E isso não significa necessariamente uma tirania da razão, mas isso


significa uma lucidez para entender a pujança dos cavalos, a
importância dos cavalos, a necessidade dos cavalos e a
necessidade também de um nous que define para onde o cavalo
tem que ir, digamos assim.

Então, nesse sentido, o trabalho é um trabalho pedagógico, porque?


Porque antes de mais nada, porque não nascemos sabendo antes
de mais nada, porque precisamos de educação. Antes de mais
nada, porque a vida boa de humanos, ela não é só uma questão de
natureza, mas ela é uma questão de natureza trabalhada, natureza
aperfeiçoada, natureza desabrochada, natureza desenvolvida. E isso
não se fará no fluxo da correnteza, apenas vivendo, apenas
deixando a vida nos levar.

Não, deixar a vida nos levar e continuar dentro da caverna, deixar a


vida nos levar e permanecer deseducado.
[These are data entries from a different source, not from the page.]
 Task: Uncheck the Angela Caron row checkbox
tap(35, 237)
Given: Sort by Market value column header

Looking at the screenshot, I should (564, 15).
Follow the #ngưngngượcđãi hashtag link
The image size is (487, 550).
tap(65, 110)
A paideia pressupõe
esforço.

A paideia pressupõe rigor. A paideia pressupõe força de espírito


para que a vida educada possa nos trazer o que há de melhor para
existência de homens e mulheres. Eu espero que você tenha curtido
essa vídeo aula de Platão.

Fomos além. Como prometido, oferecemos uma nova perspectiva e


se o mundo nos permitir, não pararemos aí, porque Platão pode nos
levar a infinitas reflexões, todas elas maravilhosas, para a nossa vida
e o nosso pensamento. Era isso. Valeu! Até a próxima!